## [Problem requirements]
Search the records for the word "will" and report each line that has it.

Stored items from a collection
________________

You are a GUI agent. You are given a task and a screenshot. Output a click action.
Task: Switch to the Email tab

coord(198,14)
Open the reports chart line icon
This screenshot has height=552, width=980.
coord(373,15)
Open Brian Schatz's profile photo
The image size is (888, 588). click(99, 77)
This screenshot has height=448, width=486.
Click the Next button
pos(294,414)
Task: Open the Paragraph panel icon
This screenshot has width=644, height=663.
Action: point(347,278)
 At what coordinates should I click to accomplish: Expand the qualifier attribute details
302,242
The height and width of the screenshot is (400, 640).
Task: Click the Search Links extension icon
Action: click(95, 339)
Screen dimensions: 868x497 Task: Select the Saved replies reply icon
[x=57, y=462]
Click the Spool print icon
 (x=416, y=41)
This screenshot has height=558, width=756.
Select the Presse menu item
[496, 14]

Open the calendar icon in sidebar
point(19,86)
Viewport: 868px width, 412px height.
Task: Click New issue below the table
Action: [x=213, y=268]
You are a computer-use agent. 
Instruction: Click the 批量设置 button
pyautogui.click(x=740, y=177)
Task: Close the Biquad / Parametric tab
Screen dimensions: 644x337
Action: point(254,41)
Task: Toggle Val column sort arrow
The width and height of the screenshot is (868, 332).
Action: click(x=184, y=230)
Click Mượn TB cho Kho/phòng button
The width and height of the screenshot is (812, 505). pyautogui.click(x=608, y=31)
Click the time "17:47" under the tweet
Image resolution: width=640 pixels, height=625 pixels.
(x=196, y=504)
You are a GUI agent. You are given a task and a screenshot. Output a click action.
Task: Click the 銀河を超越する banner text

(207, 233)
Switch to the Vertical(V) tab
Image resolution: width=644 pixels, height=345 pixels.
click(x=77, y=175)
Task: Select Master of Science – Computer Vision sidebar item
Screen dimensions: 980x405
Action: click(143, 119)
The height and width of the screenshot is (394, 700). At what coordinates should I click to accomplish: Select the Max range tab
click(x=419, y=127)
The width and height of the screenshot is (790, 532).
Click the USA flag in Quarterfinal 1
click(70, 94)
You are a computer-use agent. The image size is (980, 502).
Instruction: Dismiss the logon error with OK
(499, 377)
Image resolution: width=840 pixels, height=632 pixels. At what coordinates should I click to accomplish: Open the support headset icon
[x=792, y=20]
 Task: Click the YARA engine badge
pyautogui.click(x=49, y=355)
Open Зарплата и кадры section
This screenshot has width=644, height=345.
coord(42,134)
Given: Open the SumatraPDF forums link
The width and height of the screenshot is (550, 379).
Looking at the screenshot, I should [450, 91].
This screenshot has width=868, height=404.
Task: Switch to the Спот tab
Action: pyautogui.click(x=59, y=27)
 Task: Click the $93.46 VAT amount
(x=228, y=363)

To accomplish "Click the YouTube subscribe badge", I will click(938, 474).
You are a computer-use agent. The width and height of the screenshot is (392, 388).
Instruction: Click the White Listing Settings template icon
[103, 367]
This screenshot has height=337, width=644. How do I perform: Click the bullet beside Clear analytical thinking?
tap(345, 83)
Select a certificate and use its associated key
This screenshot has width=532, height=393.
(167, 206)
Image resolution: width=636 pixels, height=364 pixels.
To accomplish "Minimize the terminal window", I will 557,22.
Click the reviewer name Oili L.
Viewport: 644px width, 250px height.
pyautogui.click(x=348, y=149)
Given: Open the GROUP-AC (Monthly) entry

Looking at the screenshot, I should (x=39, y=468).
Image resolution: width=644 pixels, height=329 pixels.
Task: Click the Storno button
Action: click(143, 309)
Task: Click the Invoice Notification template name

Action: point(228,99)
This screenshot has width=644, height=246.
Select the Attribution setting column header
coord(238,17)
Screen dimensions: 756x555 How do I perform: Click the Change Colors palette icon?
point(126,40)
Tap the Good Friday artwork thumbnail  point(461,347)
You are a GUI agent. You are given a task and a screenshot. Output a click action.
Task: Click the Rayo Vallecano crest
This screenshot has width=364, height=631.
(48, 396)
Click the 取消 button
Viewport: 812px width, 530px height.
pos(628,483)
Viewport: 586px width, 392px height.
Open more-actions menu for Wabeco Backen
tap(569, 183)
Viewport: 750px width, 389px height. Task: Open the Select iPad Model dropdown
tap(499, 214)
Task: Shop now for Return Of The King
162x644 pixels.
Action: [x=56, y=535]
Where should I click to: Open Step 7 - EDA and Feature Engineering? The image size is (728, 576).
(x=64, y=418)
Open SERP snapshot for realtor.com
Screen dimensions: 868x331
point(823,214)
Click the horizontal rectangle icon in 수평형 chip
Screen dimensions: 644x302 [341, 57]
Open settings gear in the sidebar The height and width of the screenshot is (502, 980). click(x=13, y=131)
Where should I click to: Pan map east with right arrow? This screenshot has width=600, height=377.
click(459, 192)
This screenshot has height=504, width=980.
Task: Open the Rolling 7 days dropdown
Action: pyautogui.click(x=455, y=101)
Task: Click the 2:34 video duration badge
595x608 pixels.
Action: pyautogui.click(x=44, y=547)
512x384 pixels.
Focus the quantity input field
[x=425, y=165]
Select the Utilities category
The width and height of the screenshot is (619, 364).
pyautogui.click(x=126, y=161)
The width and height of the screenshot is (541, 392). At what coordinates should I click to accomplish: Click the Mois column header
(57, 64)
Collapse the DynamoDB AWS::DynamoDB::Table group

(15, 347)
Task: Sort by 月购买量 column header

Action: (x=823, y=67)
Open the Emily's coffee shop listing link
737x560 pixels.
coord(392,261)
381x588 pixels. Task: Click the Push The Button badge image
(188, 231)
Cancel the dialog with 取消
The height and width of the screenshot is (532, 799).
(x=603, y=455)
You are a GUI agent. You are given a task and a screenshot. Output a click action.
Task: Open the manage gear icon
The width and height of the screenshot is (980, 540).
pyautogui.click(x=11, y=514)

________________

## [Task solution]
To accomplish "Click the YouTube subscribe badge", I will click(938, 474).
To accomplish "Minimize the terminal window", I will 557,22.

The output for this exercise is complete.